**RECORD EXTRACTS:**

++++

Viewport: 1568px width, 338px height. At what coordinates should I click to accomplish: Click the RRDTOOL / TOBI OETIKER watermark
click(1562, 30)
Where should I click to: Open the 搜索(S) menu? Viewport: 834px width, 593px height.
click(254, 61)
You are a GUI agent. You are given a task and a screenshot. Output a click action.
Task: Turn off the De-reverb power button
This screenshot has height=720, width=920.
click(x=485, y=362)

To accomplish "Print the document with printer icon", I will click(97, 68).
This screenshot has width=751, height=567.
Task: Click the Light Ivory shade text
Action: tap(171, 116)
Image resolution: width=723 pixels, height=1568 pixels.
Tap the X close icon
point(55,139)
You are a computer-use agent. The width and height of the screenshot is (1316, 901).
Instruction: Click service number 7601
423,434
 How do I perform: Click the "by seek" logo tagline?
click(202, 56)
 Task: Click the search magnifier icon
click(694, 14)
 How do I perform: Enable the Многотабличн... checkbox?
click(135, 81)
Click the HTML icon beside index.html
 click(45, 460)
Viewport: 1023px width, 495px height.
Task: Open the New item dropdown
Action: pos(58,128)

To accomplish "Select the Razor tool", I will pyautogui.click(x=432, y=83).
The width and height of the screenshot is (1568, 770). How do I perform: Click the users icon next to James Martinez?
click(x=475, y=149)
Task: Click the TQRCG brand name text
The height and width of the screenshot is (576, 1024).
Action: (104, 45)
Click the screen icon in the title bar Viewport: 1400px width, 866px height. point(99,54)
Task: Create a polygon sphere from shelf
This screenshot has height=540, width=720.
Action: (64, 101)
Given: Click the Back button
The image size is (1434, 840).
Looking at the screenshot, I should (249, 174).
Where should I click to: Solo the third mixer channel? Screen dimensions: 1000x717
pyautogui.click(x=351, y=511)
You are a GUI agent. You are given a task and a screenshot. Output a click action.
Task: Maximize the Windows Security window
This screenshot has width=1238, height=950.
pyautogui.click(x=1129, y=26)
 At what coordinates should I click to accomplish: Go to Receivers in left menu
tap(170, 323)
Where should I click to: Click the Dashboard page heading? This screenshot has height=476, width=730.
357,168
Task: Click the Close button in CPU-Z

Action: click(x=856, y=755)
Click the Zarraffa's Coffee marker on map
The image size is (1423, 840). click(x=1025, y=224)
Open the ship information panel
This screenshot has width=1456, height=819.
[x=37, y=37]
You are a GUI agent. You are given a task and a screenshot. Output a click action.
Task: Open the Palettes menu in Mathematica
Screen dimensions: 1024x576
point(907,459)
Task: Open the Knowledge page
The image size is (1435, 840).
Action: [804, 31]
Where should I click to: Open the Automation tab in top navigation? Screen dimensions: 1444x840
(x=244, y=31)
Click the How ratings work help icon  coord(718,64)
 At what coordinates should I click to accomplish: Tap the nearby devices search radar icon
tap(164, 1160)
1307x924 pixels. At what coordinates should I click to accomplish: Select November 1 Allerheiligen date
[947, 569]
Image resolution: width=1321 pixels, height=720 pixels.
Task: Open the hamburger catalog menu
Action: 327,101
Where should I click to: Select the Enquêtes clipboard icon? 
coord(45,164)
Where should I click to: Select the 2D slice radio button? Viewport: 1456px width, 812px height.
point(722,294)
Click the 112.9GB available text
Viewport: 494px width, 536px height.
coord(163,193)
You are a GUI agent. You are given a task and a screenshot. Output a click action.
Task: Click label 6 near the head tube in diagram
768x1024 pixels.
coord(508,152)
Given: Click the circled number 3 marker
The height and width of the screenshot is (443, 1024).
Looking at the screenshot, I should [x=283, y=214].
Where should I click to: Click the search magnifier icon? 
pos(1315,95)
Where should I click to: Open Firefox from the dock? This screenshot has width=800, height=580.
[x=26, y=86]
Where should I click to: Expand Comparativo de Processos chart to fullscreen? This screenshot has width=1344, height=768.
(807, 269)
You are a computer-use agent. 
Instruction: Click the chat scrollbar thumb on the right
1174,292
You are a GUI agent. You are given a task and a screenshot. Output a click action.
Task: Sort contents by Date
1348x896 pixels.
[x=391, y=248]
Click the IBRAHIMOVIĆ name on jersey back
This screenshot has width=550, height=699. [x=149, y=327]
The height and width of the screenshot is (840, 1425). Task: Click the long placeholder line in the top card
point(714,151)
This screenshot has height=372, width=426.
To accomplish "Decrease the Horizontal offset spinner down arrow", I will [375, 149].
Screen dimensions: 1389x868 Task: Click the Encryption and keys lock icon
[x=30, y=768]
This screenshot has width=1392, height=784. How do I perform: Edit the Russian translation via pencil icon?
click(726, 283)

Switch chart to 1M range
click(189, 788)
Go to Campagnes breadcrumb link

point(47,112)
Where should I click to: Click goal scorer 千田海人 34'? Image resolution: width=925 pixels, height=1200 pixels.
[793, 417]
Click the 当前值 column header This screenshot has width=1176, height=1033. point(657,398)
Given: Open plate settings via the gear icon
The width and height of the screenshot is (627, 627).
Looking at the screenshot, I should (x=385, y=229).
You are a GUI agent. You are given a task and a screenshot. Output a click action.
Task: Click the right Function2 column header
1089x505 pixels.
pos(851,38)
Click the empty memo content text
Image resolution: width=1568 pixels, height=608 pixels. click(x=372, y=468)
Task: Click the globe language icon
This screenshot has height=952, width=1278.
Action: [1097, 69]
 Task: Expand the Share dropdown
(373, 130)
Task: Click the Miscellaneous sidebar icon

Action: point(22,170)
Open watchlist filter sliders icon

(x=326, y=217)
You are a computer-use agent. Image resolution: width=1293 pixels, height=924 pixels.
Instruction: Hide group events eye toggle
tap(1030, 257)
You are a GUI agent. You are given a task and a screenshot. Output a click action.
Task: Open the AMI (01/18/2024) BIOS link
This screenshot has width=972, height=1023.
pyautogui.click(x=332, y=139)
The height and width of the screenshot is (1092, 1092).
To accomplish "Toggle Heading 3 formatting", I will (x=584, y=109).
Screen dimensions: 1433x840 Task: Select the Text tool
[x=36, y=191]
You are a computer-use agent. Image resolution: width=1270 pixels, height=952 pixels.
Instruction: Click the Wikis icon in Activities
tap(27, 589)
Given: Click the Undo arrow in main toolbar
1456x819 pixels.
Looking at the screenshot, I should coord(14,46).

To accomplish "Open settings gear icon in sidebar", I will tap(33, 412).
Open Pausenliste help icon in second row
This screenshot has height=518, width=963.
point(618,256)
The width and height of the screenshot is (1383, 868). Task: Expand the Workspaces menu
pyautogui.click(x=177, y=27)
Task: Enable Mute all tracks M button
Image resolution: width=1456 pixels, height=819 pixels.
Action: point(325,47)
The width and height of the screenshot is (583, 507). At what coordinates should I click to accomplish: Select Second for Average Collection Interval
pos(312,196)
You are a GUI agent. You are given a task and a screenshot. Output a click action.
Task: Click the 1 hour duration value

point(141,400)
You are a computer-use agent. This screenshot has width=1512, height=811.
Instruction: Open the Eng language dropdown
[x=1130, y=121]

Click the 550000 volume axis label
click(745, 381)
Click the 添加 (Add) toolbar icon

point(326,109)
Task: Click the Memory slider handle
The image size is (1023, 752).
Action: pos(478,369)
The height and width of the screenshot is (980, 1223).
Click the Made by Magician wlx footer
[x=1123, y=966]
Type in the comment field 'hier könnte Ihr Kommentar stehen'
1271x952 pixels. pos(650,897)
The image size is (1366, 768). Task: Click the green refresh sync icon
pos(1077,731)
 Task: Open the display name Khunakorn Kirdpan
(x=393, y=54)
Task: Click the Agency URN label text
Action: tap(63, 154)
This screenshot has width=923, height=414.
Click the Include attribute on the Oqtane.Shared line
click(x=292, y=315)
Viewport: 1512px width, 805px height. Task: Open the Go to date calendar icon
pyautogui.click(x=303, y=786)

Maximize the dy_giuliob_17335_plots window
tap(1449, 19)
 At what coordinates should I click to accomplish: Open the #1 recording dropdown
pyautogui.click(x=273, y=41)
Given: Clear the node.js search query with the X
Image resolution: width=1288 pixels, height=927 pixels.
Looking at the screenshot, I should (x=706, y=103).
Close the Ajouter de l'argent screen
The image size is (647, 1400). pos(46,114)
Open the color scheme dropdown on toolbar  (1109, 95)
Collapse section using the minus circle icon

++++

**SHORT TASK:**
Convert the items from the start through the line holding "click(x=485, y=362)", inclusive, into a two-column CSV with the headers request and answer. Give one row per item, put each field in double quotes, and replace any line breaks inside a field with spaces.

**SOLVED PROBLEM:**
request,answer
"Viewport: 1568px width, 338px height. At what coordinates should I click to accomplish: Click the RRDTOOL / TOBI OETIKER watermark","click(1562, 30)"
"Where should I click to: Open the 搜索(S) menu? Viewport: 834px width, 593px height.","click(254, 61)"
"You are a GUI agent. You are given a task and a screenshot. Output a click action. Task: Turn off the De-reverb power button This screenshot has height=720, width=920.","click(x=485, y=362)"